What's more, you'll probably outperform Wilson, a Philly native, who will host that night's Quizzo showdown. As the actor says, he has only seen about three or four episodes of the show all the way through. The Wire concluded a much-lauded five-season run on HBO in 2008.

"I will not claim to be an expert," Wilson, 57, says. "I was just blessed and fortunate to be on the show."

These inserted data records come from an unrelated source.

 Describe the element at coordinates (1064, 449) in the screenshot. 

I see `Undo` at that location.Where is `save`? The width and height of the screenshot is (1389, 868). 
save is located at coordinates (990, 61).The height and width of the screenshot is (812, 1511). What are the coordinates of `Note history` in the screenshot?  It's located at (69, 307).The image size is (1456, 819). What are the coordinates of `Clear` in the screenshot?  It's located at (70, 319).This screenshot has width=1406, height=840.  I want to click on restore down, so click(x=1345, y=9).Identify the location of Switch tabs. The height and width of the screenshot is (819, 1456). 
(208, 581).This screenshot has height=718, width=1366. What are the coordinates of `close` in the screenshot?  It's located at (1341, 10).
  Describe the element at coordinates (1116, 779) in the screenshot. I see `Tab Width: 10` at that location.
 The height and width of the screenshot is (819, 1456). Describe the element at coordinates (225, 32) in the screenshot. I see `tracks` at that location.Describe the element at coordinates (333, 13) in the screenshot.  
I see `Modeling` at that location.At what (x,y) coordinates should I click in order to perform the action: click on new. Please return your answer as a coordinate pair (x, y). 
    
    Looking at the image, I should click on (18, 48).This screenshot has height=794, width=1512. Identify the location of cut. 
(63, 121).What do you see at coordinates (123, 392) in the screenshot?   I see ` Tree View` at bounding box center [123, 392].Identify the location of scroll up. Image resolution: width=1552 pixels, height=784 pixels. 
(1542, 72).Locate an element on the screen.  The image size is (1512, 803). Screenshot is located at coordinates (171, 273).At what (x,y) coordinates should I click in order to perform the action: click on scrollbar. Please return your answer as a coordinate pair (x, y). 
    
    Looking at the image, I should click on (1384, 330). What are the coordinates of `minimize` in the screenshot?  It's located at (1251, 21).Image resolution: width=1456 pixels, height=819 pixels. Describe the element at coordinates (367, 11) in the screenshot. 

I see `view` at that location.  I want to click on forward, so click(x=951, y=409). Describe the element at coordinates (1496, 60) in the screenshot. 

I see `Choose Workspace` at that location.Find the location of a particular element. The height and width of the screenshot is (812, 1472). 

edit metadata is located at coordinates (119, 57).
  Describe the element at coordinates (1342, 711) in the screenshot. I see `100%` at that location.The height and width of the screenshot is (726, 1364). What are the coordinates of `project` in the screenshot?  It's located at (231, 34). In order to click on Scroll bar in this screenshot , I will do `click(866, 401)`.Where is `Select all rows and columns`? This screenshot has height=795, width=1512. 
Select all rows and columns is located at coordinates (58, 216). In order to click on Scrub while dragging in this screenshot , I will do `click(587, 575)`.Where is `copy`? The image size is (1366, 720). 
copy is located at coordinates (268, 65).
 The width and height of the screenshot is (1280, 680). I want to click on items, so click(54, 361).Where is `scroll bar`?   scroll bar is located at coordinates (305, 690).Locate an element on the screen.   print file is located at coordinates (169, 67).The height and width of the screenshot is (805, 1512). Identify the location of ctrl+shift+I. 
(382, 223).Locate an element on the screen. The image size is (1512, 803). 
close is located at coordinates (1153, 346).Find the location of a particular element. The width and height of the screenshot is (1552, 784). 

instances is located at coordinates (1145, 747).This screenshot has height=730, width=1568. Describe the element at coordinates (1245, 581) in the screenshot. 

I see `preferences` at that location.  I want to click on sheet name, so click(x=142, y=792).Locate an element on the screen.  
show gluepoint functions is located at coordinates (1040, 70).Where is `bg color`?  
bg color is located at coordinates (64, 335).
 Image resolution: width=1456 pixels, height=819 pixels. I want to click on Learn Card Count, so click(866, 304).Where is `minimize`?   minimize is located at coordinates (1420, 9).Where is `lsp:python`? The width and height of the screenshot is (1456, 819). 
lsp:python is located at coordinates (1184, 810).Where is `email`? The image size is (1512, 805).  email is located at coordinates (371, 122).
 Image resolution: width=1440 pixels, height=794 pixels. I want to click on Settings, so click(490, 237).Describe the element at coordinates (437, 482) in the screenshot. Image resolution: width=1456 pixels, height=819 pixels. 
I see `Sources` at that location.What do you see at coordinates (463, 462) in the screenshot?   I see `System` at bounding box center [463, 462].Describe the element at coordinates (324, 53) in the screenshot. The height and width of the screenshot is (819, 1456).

In addition to Quizzo, London Grill will also run Baltimore-themed specials in honor of The Wire's setting. Attendees will be able to get $4 beers, $5 Baltimore Orange Crush cocktails (orange vodka, vanilla vodka and orange juice), and Baltimore-style crab cakes, crab cake sandwiches and Old Bay-seasoned fries.

Wilson appeared in nearly 20 episodes of the show as Detective Holley, the Baltimore Police Department's most intimidating homicide investigator. Fans, of course, may remember him as one of the detectives who helped solve the murder of Brandon Wright, boyfriend of series favorite Omar Little, in the show's first season.

Wilson these days calls Cherry Hill home, where he lives with his wife and 9-year-old daughter. Currently, he is performing in a one-man show at Olney, Md.'s Olney Theatre Center called Thurgood, about Thurgood Marshall, the first African American justice of the Supreme Court.

Locally, Wilson will next appear in a series of shows at People's Light Theater in Malvern. There, he will have roles in Aladdin: A Musical Panto (Nov. 15 to Jan 7), The Diary of Anne Frank (Feb. 21 to March 31) and Romeo and Juliet: A Requiem (April 25 to May 27) starting in November. He also has a number of television projects in the works, including the Freeform channel's Siren, a show about "badass mermaids," as Wilson says, in which the actor will appear as a fisherman.

Despite The Wire having been off the air for nearly a decade now, the show still endures in its popularity. For Wilson, that comes back to a couple things — aside from the fact that creator "David Simon is a genius," as Wilson says.

"It spoke to a lot of generations who were happy to see themselves on screen," Wilson says. "It also showed you these drug dealers were real people. Sometimes they were better than the cops. They had feelings."

Wilson's Det. Holley, he says, also has feelings — ones that he would like to see fulfilled on screen should The Wire ever make a return to the airwaves. After all, fans mostly got glimpses of Holley's gruff demeanor on the series' initial run, and the guy has got to be a little more complicated than that.

"Hopefully he would be married and have some love scenes on the show," Wilson says. "His job, his work was pretty much all he had back then. I hope the best for him because I miss him."